Retention Systems - Creating Probability-To-Leave Prediction Model

Hello guys! Today, I will be showing you on how to create a retention-based model that could predict the likelihood that the players will leave.

Setting Up

• If you’re modeling the probability that a player leaves over time, Complementary Log–Log is often a better choice as a binary function output because it naturally models time-to-event processes where the probability of leaving increases asymmetrically as time passes.

local DataPredict = require(DataPredict)

--[[

  For incremental learning purposes, set the maximumNumberOfIterations to 1 to avoid fully train on the current data.

  Additionally, the more number of maximumNumberOfIterations you have, the lower the learningRate it should be to avoid "inf" and "nan" issues.
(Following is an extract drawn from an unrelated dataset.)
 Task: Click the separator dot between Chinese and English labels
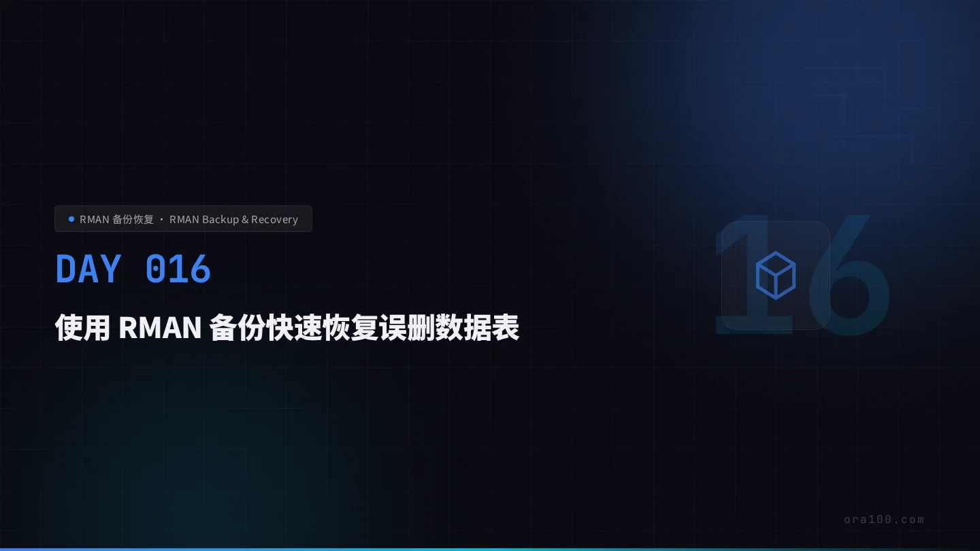(x=162, y=220)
  Also please to make sure to set latentFactorCount to be less than the number of features to avoid overfitting.

--]]

local LeavePredictionModel = DataPredict.Models.FactorizationMachine.new({maximumNumberOfIterations = 1, learningRate = 0.3, latentFactorCount = 3, binaryFunction = "ComplementaryLogLog"})

Upon Player Join

In here, what you need to do is:

• Store initial player data as a vector of numbers.

• Store the initial time that the player joined.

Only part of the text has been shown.